At the other end of the spectrum are individuals who mark their uniqueness through multiplying images of themselves linked by the idea of consumption and taste. On X, Insta, Threads, Facebook Reels, a million mirages are generated every day by those who invent themselves from dawn to dusk. We get intimate moments with family and cats, modeling of a purchase, presence at desirable locations - from events to high-end stores, foreign travel, and poses with friends and lovers. All of these constitute a gratuitous encyclopedia for insurance companies, travel sites, and income tax regulators. If any information were actually solicited about income, expenditure, and tastes, people would complain about the invasion of privacy and Big Brother constantly watching them. But no one has to ask now. In the pursuit of an ineffable individuality – ironically, a being like everyone else - vast amounts of information are voluntarily surrendered. Surveillance becomes unnecessary; systems of data gathering are sufficient. We tend to think that the accumulation of Big Data comes about through an evil farming of intimate information from an innocent population. However, the words that we need to think with are less associated with a noble naivete, and more with unchecked hubris, the motor of vanity and consumption that lies at the core of the presentation of self in the world. Solipsism has become the driver of the economy of information, a disconnected connection, an oxymoronic existence. The images that are generated in the billions, giving away far too much about people, are in lieu of an actual connection with actual people. It is the presentation of a face to the world for Likes and Love and the adulation of strangers.
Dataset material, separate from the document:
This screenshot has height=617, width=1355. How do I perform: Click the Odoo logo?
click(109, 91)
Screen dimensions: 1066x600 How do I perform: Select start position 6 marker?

When popular movements broke out in 2011 across North Africa and the Middle East, they were named as the Arab Spring by a Eurocentric press that saw benighted spaces wishing to drink at the well of Western democracy. What marked these movements in Egypt and elsewhere was the use of social media, WhatApp and other forms of communication to connect, mobilise, and agitate. Amidst the euphoria of celebrating a new form of political engagement, there were also cautionary analyses that argued that social media retained its vicarious nature even in the midst of revolution. Watching a revolution was more appealing than actually putting one’s body on the line. Alongside, the use of social media gave away too much about those who wished to organize clandestinely; the triangulation of location was easy for the state. Increasingly, political insurgents search for opacity – masks, anti-face recognition helmets – whether in Hong Kong or Iran. The new politics has to be one of opacity and illegibility to the state and capital, not the naïve and self-indulgent transparency afforded by social media. A visual underground as it were where there is less a relentless projection of images and more a tissue of real connectivity. Holding hands rather than a cellphone.